A Resource Guide for Baha'i Studies--bibliography

9. Bahá'í Faith, Introduction to

See "The Bahá'í Faith: A Short Introduction," in section one, above, for a sample summary of the Bahá'í Faith.

Esslemont, 1-10                           Smith 1987, 1-2                           
Ferraby, 15-30                            Smith 1996, 151-8                         
Hatcher and Martin, viii xvii, 187-88                                               

The articles on the Bahá'í Faith in the Encyclopedia Britannica, Encyclopedia Iranica, Encyclopedia of Islam, and in Eliade's Encyclopedia of Religion are all useful, accurate, and complete sources of basic information. Shoghi Effendi, one of the heads of the Bahá'í Faith, has summarized the Faith; his précis may be found in Call to the Nations, xi-xviii. An excellent summary of the Bahá'í religion by a non-Bahá'í is Jacques Chouleur's "The Bahá'í Faith: World Religion of the Future?" in World Order, 12.1 (Fall 1977). Book-length introductions to the Faith are described in "books to start with," in the section "The Bahá'í Faith: A Short Introduction," above.
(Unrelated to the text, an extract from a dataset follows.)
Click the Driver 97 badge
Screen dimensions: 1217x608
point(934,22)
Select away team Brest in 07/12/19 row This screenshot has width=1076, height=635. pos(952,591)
World religion textbooks do not yet provide coverage of the Bahá'í Faith that is adequate, either in length or accuracy. Solomon Nigosian's World Faiths, 2d ed., is the only introductory religions textbook with a decent, though still short, treatment of the Faith. For a discussion of their treatment of the Bahá'í religion, see Paul D. Numrich, "The Bahá'í Faith in World Religions Textbooks," World Order, 25.2. See "The Bahá'í Faith in Religion Textbooks and Encyclopedias," below, for further information.

10. Bahá'í History

The volumes of The Bahá'í World, published from 1925 to the present, are the single best source for overviews of and statistics on Bahá'í history for any year of the above. The only exception is volume XIX, for the years of 1983 to 1992, which has not yet been released. One of the only broad-scope treatments of Bahá'í history is Arthur Hampson's lengthy and detailed dissertation, The Growth and Spread of the Bahá'í Faith, which examines themes of sociology, religious authority, and conversion patterns behind the growth and spread of the Faith from its beginnings through to 1973.

    10.1. Bahá'í History, 1863-92

During the years 1863-92, the vast majority of the world's Bahá'ís were confined to Iran and the Ottoman Empire, and virtually all were Iranians of Shí'í background. Starting in the 1870s and 80s, Jews and Zoroastrians began to join the new religion, as well as a few Christians. In the 1880s the religion began to grow in Central Asia, mostly by emigration from Iran to escape persecution; the Faith also spread to Burma, where Buddhists and Muslims converted.

Ferraby, 213-20                           Momen, 120-7                              
Hatcher and Martin, 37-49                 Smith 1987, 86-99                         
Huddleston, 196-204                       Smith 1996, 51-60                         

Considerable quantities of historical data and contemporary first-hand histories are available. 'Abdu'l-Bahá himself wrote a history from the declaration of the Báb through the life of Bahá'u'lláh titled A Traveller's Narrative Written to Illustrate the Episode of the Báb. Edward G. Browne's original publication of his translation of A Traveller's Narrative includes hundreds of pages of useful addenda in the form of biographies, notes, translations, and observations, all of which were removed in the later printing by the Bahá'í Publishing Trust. A contemporary description of the Iranian Bahá'í community may also be found in Browne's introduction to A Traveller's Narrative (where his famous pen-portrait of Bahá'u'lláh was first published), and more are scattered throughout the pages of his A Year Amongst the Persians. Browne's comments on the Bahá'ís have been collected and published by Moojan Momen in Selections from the Writings of E. G. Browne on the Bábí and Bahá'í Religions. A critique of the European scholarship done on the early Iranian Bahá'í community may be found in Denis MacEoin's "Oriental Scholarship and the Bahá'í Faith," in World Order, 8.4 (Summer 1974).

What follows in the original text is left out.